| Provided information |

• • •

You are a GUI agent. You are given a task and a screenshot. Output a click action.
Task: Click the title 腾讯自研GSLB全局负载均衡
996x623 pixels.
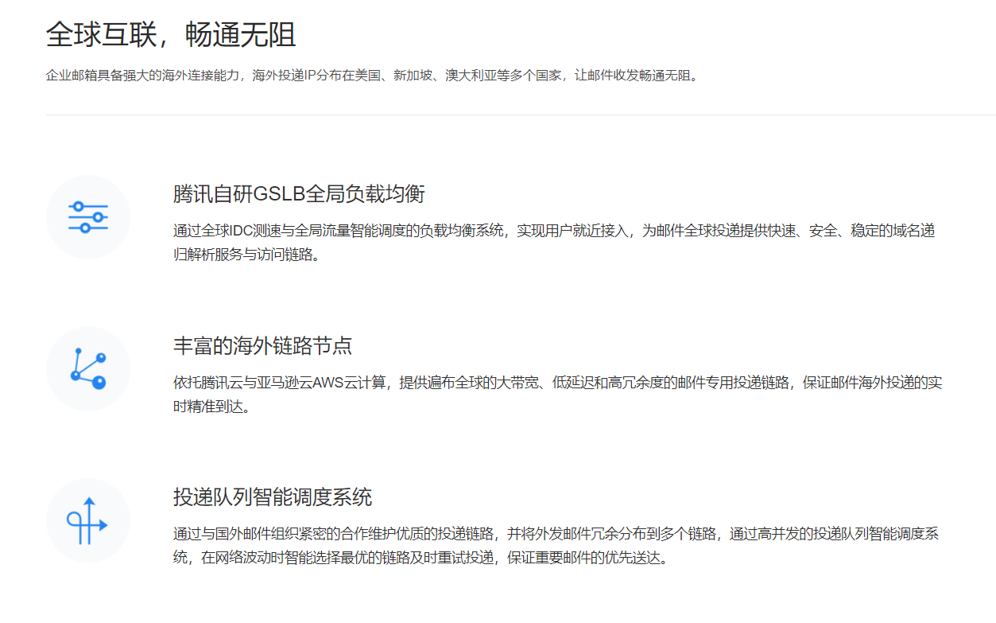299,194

• • •

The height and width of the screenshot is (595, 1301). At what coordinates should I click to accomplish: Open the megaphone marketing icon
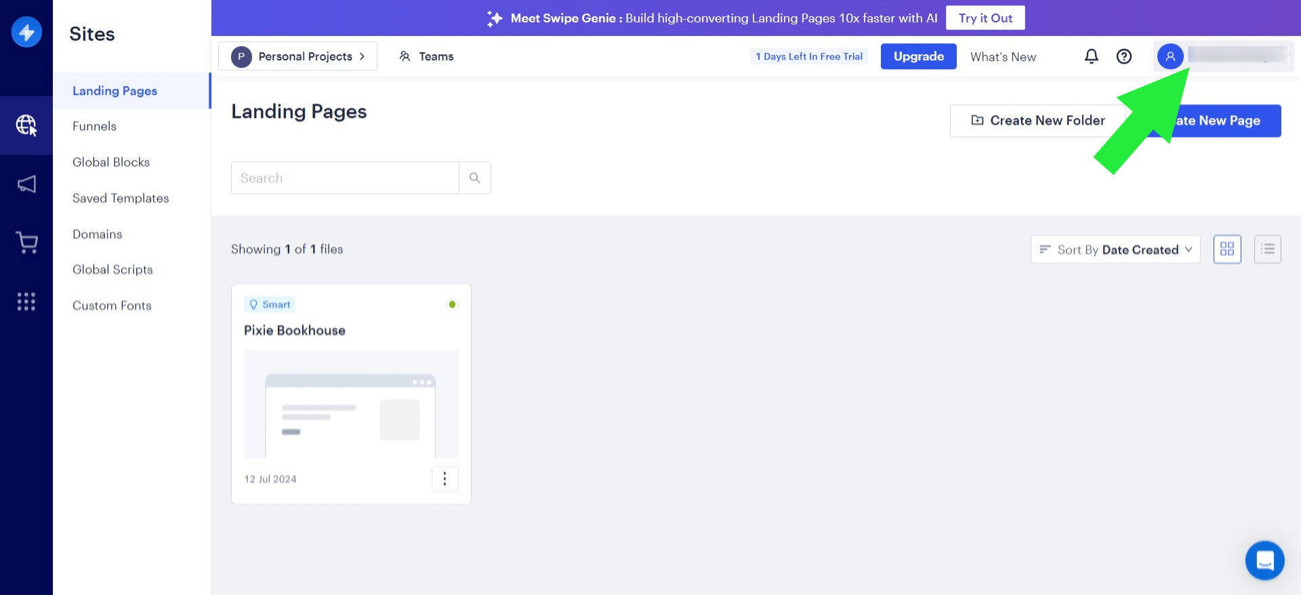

• • •

| About this task |
Filter the listing for the word "screenshot" and copy every line that holds it.

| Result for this exercise |
You are a GUI agent. You are given a task and a screenshot. Output a click action.
The height and width of the screenshot is (595, 1301). At what coordinates should I click to accomplish: Open the megaphone marketing icon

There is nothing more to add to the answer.